(Stored records)
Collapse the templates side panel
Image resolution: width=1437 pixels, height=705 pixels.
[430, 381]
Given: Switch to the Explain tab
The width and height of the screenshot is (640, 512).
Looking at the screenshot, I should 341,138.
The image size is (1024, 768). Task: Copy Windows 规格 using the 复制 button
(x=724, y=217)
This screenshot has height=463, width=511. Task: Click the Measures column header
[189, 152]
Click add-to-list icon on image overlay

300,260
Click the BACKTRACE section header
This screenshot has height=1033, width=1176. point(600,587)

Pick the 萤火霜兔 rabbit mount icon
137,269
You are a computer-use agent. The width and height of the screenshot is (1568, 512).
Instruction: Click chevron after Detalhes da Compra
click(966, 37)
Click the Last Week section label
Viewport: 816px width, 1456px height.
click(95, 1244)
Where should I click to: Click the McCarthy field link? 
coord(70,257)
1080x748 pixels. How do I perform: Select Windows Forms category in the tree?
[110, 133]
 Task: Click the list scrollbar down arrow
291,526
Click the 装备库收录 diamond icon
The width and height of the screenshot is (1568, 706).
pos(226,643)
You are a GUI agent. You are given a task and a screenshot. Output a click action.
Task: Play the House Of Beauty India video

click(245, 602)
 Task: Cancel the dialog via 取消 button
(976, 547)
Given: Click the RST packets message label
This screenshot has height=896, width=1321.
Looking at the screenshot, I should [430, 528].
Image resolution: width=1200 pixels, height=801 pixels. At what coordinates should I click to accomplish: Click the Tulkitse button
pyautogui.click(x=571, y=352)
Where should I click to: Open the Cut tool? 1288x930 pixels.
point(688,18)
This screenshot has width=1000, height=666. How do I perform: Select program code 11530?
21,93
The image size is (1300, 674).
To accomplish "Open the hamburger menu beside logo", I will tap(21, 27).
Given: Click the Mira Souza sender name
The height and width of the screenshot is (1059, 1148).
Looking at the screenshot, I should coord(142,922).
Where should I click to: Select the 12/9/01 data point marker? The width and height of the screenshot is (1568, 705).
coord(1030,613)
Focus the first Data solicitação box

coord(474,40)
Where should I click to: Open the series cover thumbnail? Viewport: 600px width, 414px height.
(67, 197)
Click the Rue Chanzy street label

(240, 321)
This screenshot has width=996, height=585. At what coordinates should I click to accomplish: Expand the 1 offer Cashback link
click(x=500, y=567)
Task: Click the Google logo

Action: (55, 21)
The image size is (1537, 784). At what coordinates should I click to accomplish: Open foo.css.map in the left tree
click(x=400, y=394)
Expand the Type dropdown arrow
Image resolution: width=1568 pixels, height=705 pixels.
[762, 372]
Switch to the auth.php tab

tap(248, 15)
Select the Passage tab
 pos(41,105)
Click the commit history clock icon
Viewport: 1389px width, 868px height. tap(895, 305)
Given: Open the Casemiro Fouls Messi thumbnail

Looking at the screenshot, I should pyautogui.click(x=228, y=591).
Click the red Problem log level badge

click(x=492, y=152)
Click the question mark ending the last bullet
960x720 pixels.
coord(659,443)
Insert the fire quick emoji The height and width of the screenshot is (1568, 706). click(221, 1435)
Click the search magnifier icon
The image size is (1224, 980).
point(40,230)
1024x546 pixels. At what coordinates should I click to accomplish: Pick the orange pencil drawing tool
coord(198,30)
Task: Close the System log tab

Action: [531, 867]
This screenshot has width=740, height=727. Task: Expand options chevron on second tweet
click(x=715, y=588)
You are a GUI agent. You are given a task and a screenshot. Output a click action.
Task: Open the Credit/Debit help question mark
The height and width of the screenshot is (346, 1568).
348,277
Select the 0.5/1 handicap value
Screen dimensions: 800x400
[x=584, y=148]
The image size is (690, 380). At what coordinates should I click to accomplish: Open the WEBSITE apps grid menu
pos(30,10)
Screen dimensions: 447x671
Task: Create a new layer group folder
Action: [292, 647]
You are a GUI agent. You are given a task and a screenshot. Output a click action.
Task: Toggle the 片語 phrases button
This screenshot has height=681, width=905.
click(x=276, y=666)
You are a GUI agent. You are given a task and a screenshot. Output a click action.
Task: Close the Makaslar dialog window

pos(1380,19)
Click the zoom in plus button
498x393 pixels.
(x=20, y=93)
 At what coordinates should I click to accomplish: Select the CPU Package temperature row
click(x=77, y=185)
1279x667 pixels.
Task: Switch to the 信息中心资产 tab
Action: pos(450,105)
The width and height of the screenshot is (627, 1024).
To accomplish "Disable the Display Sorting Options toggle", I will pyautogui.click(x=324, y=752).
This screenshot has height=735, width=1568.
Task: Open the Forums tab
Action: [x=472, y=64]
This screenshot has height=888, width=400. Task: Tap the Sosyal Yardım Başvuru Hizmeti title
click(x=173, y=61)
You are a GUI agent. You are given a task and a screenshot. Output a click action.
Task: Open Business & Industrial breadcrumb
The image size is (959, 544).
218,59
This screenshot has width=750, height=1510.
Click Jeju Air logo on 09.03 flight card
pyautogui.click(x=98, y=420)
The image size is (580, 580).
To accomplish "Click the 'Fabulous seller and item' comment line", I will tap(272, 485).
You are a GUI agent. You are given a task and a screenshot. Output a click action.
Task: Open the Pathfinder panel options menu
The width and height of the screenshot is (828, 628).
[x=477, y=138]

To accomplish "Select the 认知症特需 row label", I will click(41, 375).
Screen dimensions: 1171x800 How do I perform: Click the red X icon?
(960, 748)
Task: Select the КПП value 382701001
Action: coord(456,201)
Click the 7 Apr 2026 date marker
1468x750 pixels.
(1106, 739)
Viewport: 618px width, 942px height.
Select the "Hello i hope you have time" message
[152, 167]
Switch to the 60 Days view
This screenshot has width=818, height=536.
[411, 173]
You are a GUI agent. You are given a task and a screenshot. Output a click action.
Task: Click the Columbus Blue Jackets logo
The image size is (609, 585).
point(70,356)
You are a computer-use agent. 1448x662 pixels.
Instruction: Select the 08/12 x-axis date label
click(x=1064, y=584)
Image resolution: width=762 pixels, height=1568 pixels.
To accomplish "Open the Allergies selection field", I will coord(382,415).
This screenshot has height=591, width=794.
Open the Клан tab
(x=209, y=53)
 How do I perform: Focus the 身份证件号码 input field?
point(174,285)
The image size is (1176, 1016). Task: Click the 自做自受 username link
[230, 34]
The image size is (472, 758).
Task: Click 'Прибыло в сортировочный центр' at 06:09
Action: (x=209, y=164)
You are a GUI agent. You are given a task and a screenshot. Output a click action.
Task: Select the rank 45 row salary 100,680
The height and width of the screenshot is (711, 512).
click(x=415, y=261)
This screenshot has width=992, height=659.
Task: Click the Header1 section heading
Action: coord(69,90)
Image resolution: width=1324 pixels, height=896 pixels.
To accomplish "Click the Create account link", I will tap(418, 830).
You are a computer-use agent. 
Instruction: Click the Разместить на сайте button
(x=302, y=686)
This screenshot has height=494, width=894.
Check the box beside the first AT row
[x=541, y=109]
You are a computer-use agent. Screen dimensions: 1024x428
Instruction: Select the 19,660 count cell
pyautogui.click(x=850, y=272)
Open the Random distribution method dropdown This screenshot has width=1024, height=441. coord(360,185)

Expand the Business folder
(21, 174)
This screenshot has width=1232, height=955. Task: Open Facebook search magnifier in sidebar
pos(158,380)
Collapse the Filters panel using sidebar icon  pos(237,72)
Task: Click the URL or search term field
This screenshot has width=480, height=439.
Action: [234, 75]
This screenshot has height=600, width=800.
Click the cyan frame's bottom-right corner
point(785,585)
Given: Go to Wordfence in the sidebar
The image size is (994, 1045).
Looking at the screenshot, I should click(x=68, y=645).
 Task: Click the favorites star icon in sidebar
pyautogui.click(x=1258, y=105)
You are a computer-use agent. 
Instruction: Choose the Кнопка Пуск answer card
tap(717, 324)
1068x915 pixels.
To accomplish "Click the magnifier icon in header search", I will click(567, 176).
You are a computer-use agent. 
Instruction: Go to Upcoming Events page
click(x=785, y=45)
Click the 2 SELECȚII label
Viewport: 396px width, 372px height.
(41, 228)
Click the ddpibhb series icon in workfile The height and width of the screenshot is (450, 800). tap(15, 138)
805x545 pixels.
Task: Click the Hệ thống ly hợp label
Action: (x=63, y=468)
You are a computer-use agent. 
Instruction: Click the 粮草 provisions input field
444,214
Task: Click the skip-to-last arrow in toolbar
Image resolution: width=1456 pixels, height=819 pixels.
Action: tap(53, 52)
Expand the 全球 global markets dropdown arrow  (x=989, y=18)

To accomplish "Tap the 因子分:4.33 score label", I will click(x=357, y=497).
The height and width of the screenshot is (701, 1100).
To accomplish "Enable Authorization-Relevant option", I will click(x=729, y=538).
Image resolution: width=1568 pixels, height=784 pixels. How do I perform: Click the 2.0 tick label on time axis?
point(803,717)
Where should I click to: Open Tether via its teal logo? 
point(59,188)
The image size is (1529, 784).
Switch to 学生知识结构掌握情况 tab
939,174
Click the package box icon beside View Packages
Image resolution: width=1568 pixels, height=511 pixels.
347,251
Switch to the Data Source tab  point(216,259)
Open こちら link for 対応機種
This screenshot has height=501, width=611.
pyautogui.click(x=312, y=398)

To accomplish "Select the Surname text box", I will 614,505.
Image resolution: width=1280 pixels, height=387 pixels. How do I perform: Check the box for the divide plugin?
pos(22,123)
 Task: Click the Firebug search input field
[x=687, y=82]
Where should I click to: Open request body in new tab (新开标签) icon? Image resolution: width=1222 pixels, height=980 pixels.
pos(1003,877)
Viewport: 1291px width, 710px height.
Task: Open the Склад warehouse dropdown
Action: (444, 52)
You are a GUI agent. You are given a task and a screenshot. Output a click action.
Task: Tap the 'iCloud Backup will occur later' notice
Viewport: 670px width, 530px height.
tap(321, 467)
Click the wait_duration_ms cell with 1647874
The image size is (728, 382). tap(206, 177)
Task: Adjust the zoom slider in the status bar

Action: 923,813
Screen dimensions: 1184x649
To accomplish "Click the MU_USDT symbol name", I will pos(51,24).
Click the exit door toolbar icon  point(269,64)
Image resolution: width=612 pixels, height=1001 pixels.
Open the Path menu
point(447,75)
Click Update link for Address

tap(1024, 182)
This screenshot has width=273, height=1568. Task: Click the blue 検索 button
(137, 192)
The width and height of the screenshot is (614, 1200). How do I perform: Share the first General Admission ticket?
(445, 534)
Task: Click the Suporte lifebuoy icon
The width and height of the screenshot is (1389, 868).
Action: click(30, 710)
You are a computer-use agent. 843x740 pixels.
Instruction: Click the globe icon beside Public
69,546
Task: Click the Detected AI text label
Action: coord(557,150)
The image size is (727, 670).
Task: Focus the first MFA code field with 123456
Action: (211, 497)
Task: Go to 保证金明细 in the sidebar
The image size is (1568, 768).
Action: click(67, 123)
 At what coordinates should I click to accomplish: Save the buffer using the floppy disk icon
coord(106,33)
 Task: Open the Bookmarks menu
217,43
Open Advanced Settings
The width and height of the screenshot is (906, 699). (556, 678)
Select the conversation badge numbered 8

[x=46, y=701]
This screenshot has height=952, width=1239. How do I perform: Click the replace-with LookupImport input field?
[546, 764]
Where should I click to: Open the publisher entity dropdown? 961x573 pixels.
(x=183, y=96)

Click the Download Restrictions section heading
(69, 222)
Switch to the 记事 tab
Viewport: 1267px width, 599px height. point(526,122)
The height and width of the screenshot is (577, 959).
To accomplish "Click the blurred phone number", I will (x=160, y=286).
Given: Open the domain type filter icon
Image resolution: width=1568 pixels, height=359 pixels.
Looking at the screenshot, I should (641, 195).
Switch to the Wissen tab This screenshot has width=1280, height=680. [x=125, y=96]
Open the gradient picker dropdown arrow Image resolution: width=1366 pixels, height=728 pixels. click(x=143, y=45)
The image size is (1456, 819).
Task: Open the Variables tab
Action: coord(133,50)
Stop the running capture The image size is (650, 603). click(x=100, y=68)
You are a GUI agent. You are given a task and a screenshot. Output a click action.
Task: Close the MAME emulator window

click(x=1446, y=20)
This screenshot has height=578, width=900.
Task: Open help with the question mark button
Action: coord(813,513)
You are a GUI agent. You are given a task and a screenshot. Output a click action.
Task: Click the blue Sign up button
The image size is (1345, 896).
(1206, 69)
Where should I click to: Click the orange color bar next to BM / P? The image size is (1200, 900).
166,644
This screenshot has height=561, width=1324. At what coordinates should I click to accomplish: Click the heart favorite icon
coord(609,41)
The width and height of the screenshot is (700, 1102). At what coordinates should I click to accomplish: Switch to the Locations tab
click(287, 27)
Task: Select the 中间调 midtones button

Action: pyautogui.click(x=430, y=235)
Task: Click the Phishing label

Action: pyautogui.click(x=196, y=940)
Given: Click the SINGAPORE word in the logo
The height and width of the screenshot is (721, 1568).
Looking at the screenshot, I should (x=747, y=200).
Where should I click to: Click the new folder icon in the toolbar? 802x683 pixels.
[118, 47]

## Exercise details
The lines to set down, exactly and with both ends included, run from the one containing "Given: Click the SINGAPORE word in the logo" to the last line of the data above.

## Task result
Given: Click the SINGAPORE word in the logo
The height and width of the screenshot is (721, 1568).
Looking at the screenshot, I should (x=747, y=200).
Where should I click to: Click the new folder icon in the toolbar? 802x683 pixels.
[118, 47]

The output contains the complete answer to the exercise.